Some families will choose to care for their loved one or family member at home throughout their illness. Although this may seem like a very daunting undertaking, many families feel that they can manage because of the support and respite that they receive from the local hospice palliative care team.
It’s really about knowing your options and about choice. No two people or family situations are alike. The Canadian Hospice Palliative Care Association (CHPCA), in collaboration with the National Advance Care Planning Task Group, recently launched a campaign to help Canadians begin a conversation about their wishes for end of life care. The “Speak Up: Start the conversation about end-of-life care” campaign includes a website www.advancecareplanning.ca that provides a number of valuable resources for Canadians, policy makers, health care professionals and community organizations to discuss these issues in greater detail.

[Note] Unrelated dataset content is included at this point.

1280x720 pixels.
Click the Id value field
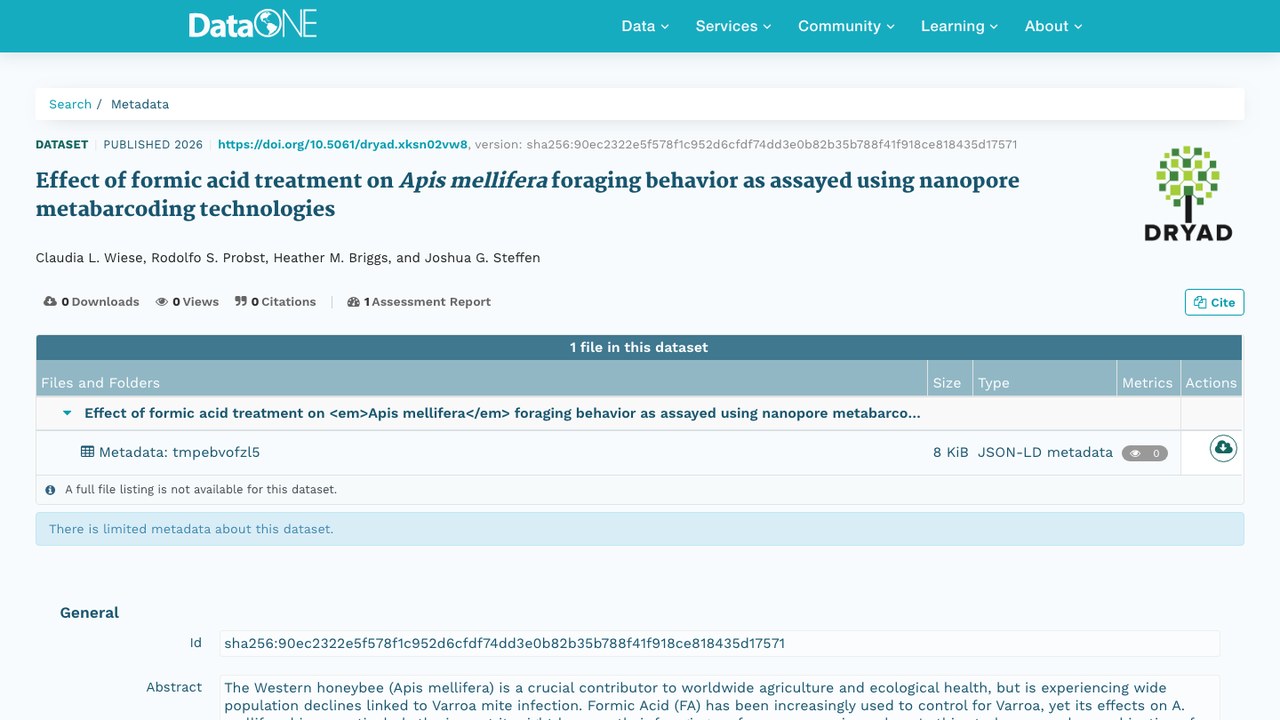click(x=720, y=643)
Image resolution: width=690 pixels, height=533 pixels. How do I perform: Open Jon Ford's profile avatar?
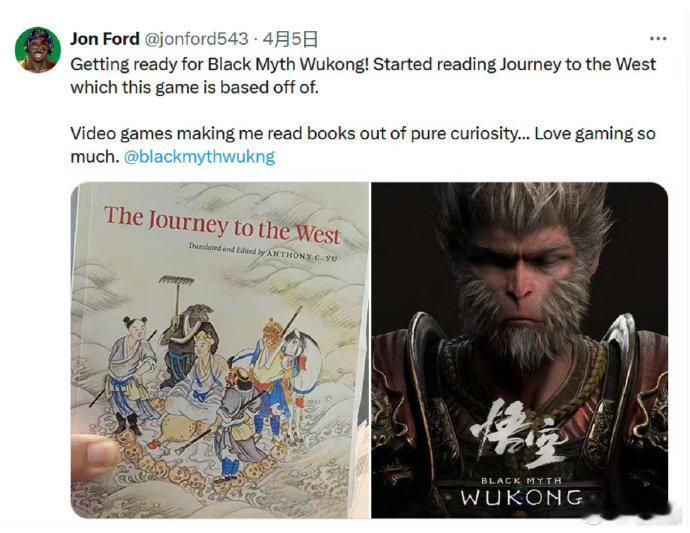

They also recommend that families begin a conversation about advance care planning. Advance care planning means making decisions with your family and friends, especially your substitute decision maker – the person who will speak for you when you cannot. It could also include writing down your wishes, and may even involve talking with healthcare providers and financial and legal professionals. The website mentioned above has numerous resources to get you started. SO start the conversation and help bring end-of-life care out of the shadows and into the light.
Article original appeared in Hospital News in April 2013.